(244i) Deciphering the Molecular Features Stabilizing Peptide Bilayer Membrane

It is well known that lipids form bilayer membranes; similarly certain peptide sequences with hydrophilic residues at one end and hydrophobic residues at other end can also form bilayer membranes. These peptides resembling surfactants are commonly referred as surfactant like peptides (SLPs). One such short SLP, A3K, comprising three contiguous alanine residues with a lysine residue at C-terminal has been experimentally determined to form a bilayer membrane. The molecular features that lead to stable membrane formation is not completely understood. Earlier, a molecular dynamics study has identified a few favorable peptide arrangements constituting stable membranes through random trials. We intended to systematically identify the key molecular interactions and packing geometry affecting the stability and integrity of the membrane.
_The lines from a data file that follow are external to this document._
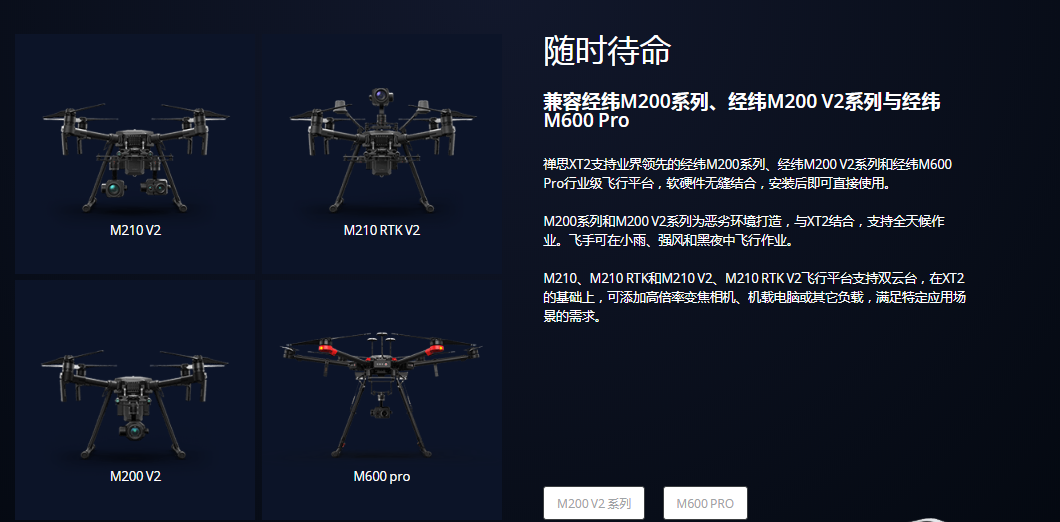Click the M210 V2 drone image
Screen dimensions: 1060x522
pos(136,157)
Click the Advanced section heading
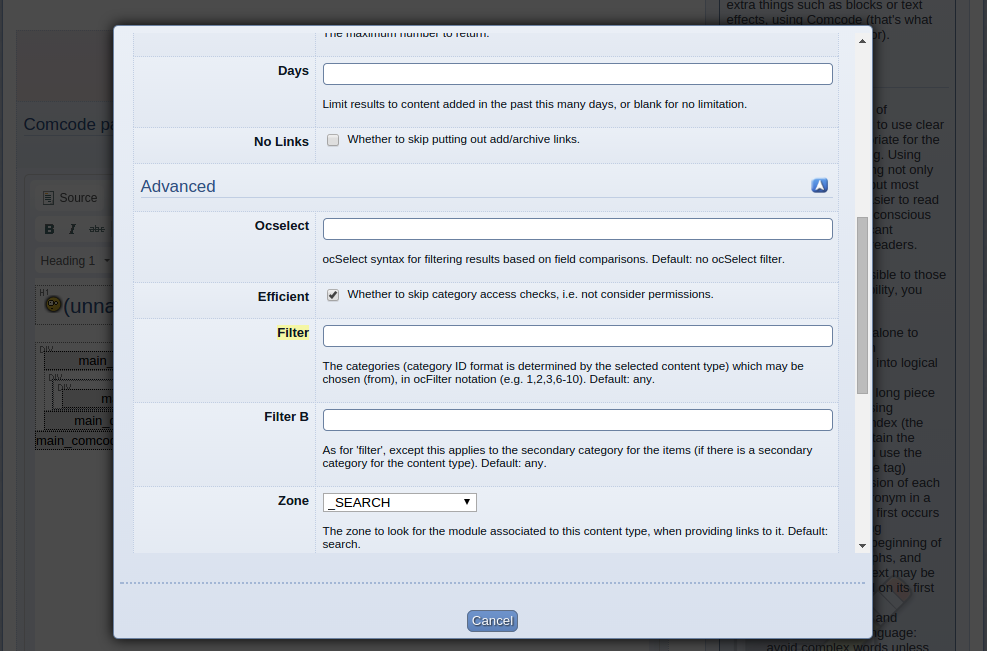Image resolution: width=987 pixels, height=651 pixels. coord(178,186)
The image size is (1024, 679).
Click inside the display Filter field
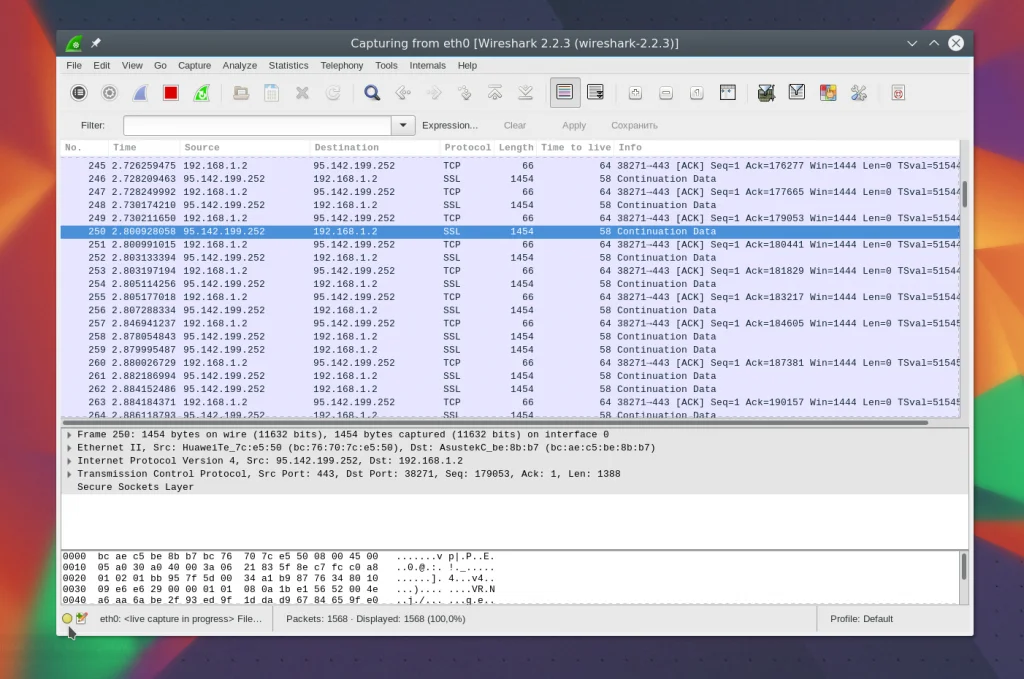[256, 126]
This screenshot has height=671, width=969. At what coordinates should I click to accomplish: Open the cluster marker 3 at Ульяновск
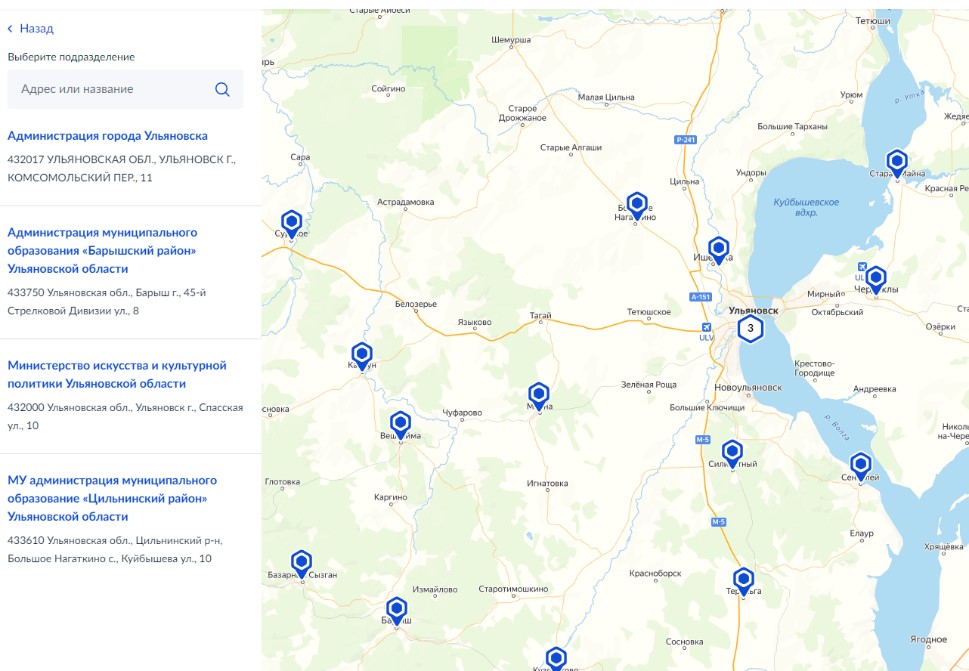pos(750,328)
We have investigated the various possible ways of packing peptides into a small bundle that could minimize the inter-peptide distance and the interaction energy through a series of implicit solvent calculations. The identified favorable peptide bundle is used as the repeating unit to construct the bilayer membrane and its stability is analyzed through long explicit solvent simulation. We find sufficient peptide-peptide hydrogen bonding is required to retain the membrane intact by counteracting the favorable peptide-water interactions. In this talk, we will present our results of how peptide conformation, peptide orientation (parallel vs. antiparallel stacking), packing (cubic vs. hexagonal packing) strictly affect the stability and flexibility of the peptide membrane. We will also discuss how the change in hydrophilic residue (lysine to aspartate) and the alteration of the location of the hydrophilic residue (C-terminal to N-terminal) influence the membrane structure.